Records for this exercise »
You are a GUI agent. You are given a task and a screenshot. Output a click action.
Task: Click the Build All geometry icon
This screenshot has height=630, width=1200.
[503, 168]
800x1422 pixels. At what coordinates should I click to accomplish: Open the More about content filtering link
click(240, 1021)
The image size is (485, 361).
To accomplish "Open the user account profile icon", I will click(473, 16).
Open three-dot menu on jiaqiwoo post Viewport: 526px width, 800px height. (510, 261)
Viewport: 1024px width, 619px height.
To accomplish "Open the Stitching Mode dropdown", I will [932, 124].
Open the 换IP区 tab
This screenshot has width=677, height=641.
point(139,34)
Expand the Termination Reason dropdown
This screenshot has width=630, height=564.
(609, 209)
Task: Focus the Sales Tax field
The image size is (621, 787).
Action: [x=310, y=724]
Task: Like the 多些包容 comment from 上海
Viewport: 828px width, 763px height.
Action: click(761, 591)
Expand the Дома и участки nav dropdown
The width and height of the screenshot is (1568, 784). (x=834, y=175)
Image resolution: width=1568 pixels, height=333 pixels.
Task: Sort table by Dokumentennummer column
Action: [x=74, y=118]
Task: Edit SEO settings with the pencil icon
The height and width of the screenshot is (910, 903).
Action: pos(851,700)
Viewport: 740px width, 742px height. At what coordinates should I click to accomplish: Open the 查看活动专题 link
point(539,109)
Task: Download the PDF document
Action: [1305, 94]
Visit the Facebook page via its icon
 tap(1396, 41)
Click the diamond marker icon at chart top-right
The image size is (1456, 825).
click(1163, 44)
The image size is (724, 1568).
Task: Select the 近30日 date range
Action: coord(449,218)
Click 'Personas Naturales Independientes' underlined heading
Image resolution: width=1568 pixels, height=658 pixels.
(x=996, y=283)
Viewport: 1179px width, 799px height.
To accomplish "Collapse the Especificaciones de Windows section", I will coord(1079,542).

Task directions » Exactly as written, repeat each line from the beginning of the data above to the line containing "Open three-dot menu", inclusive.

Response to this exercise »
You are a GUI agent. You are given a task and a screenshot. Output a click action.
Task: Click the Build All geometry icon
This screenshot has height=630, width=1200.
[503, 168]
800x1422 pixels. At what coordinates should I click to accomplish: Open the More about content filtering link
click(240, 1021)
The image size is (485, 361).
To accomplish "Open the user account profile icon", I will click(473, 16).
Open three-dot menu on jiaqiwoo post Viewport: 526px width, 800px height. (510, 261)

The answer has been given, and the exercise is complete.